Written exercise:
Format the lines below as a JSON list of strings, one string per line, with blank lines left out. Don't include the pictures in the answer.

★ ★ ★

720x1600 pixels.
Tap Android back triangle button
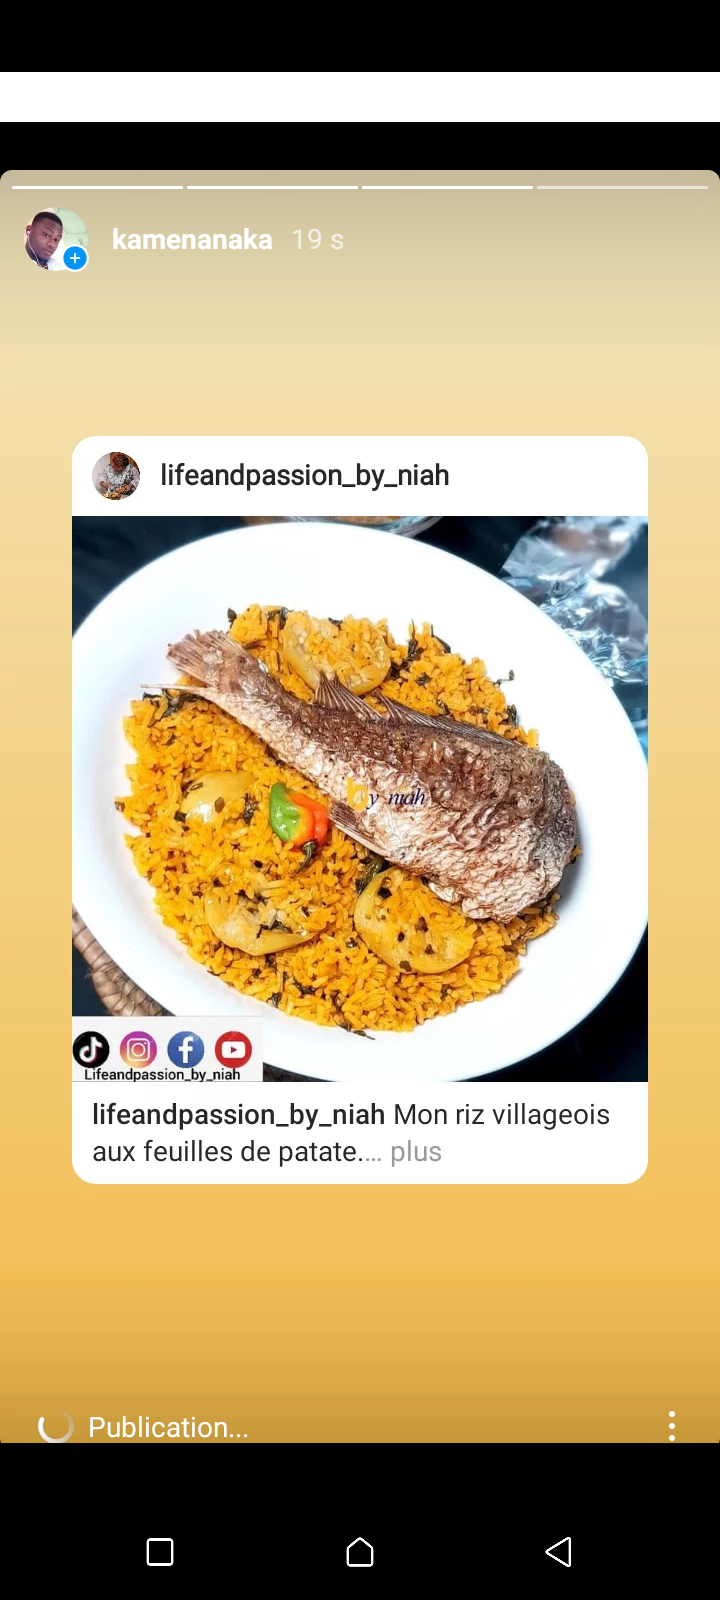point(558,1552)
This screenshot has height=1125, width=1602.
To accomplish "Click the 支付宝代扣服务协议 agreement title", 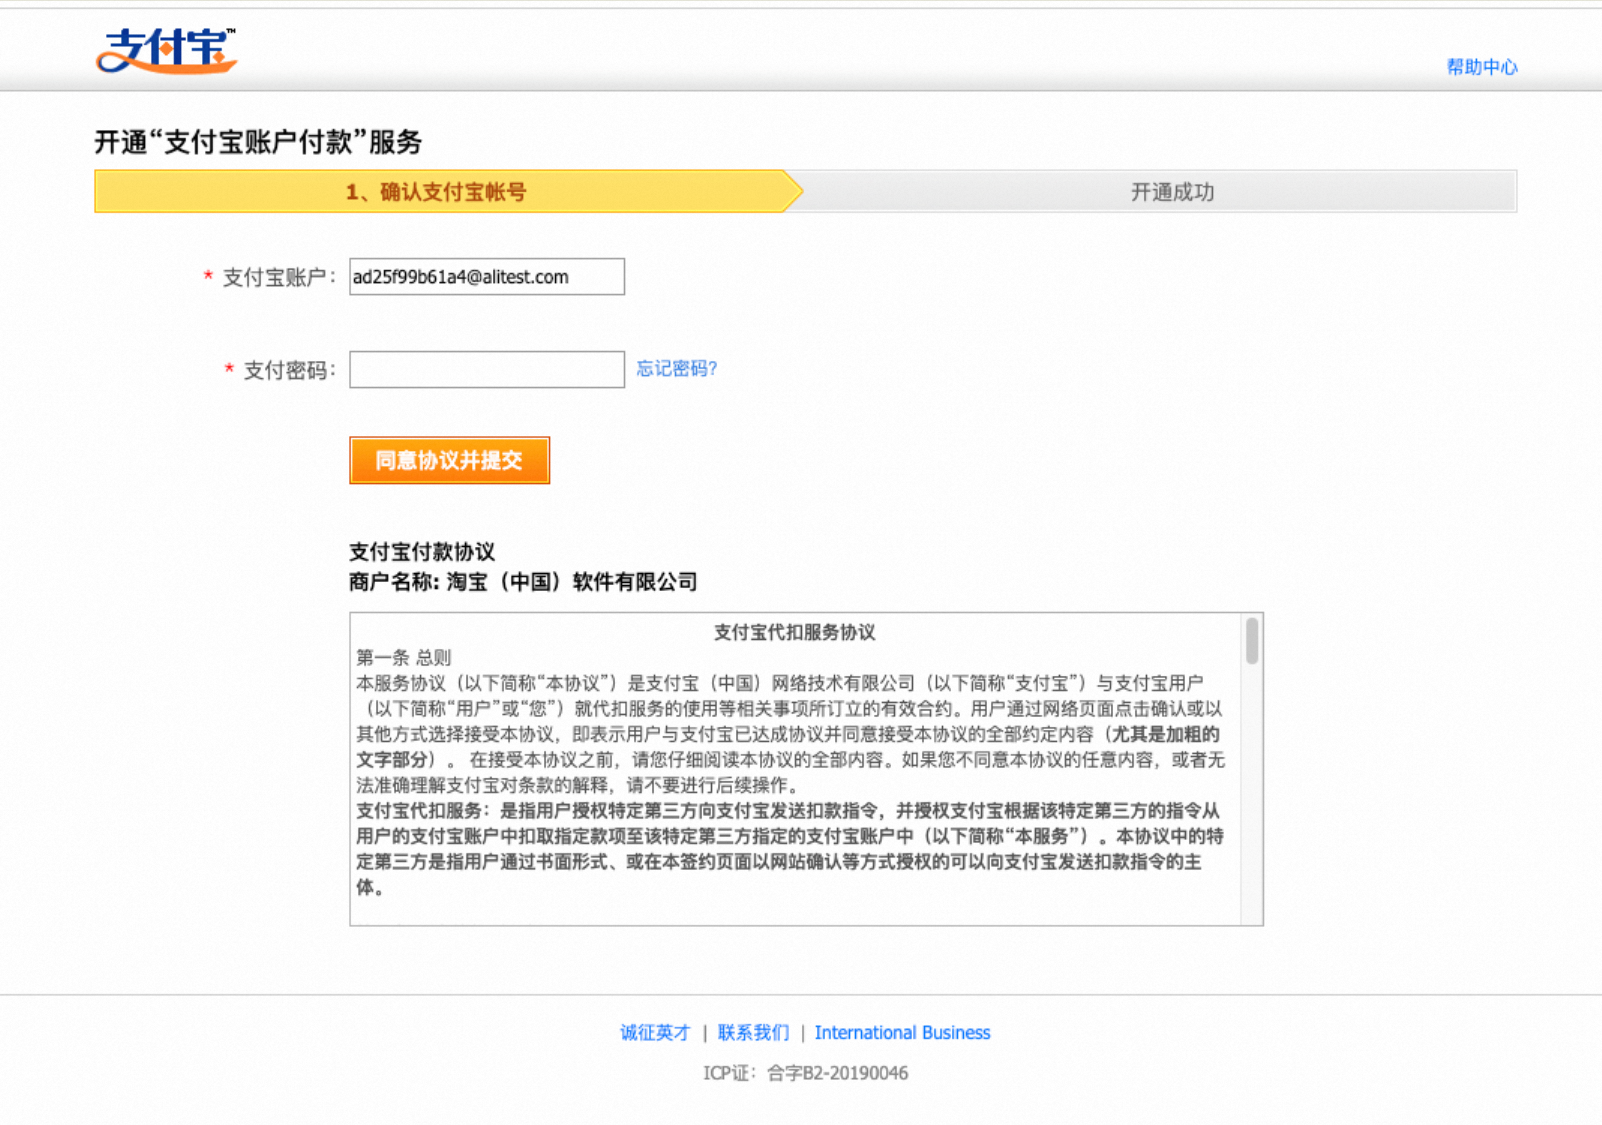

★ ★ ★

Solution below:
[
  "720x1600 pixels.",
  "Tap Android back triangle button",
  "point(558,1552)",
  "This screenshot has height=1125, width=1602.",
  "To accomplish \"Click the 支付宝代扣服务协议 agreement title\", "
]